Problem:
From the following material, work out how many lines include the string "computer"; respond with the number only.

>>>>>

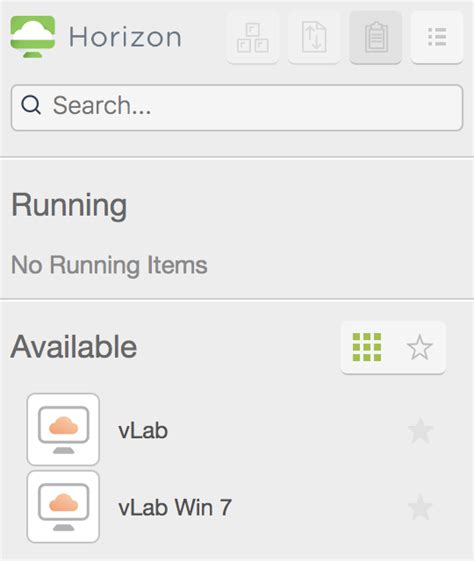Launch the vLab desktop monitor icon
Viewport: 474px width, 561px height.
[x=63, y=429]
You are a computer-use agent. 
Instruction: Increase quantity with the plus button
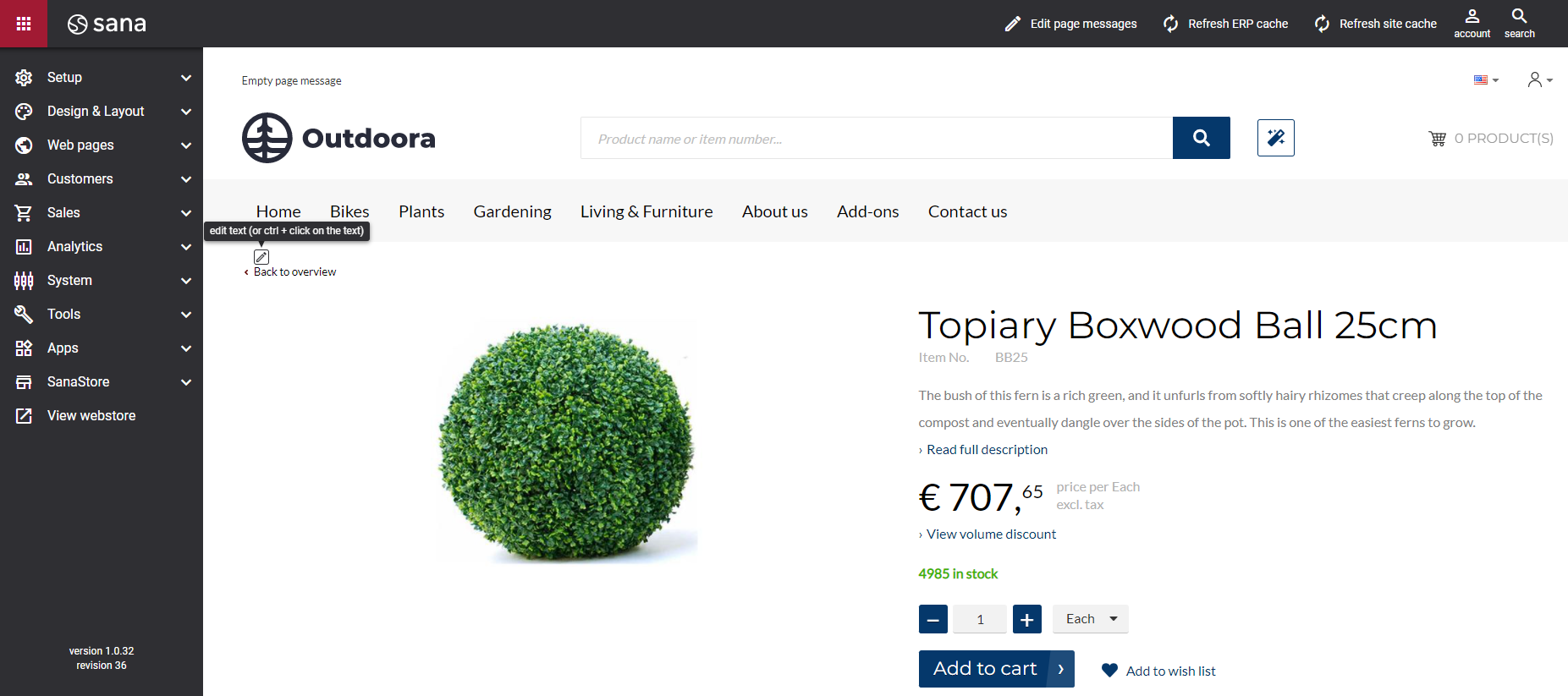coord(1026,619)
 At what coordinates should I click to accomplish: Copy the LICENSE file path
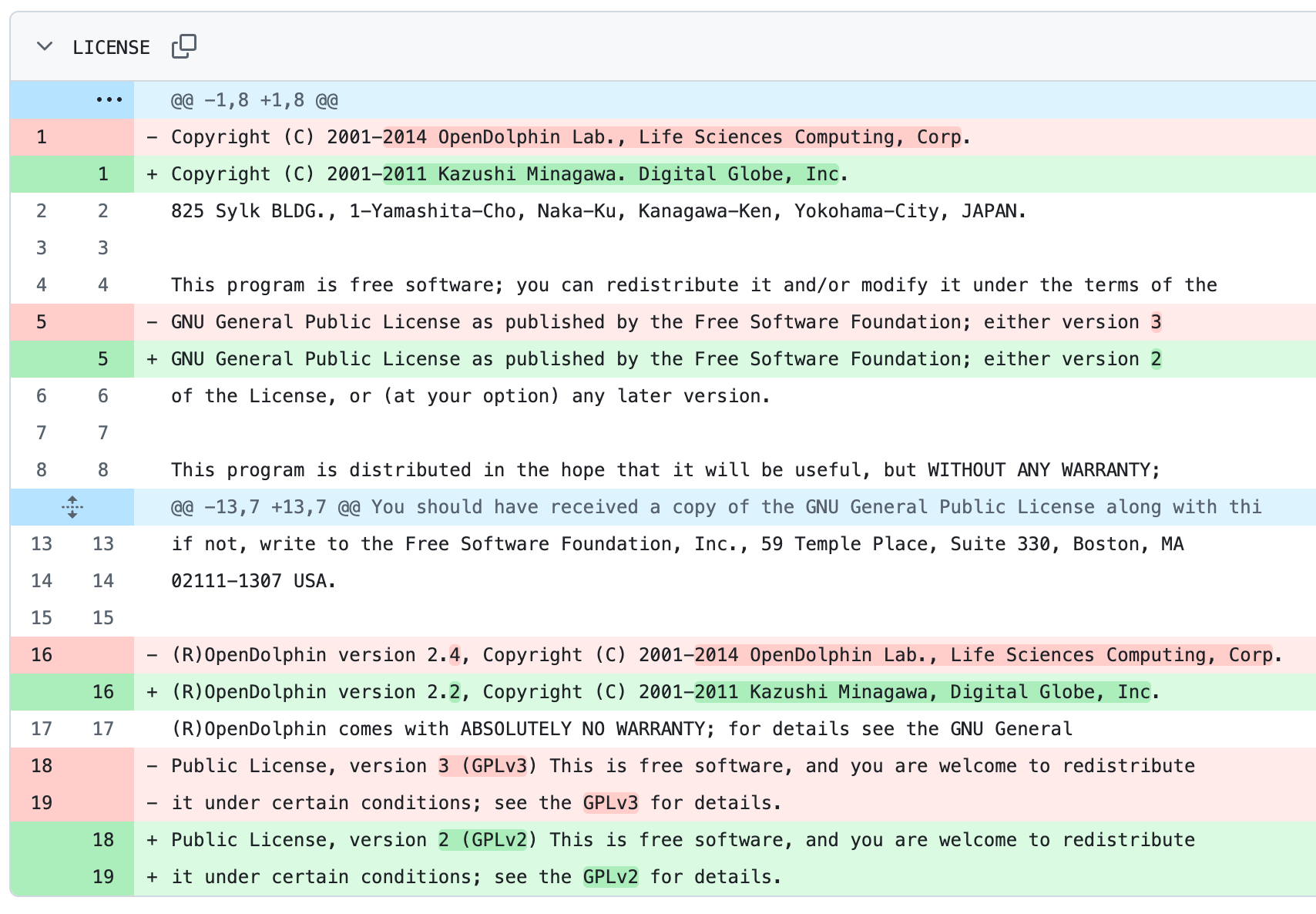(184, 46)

<<<<<
>>>>>

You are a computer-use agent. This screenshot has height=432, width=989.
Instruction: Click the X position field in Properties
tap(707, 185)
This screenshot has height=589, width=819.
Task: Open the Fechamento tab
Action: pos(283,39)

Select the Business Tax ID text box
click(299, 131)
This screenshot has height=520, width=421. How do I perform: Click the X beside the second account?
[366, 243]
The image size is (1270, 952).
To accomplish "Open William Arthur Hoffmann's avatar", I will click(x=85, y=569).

<<<<<

Written answer:
2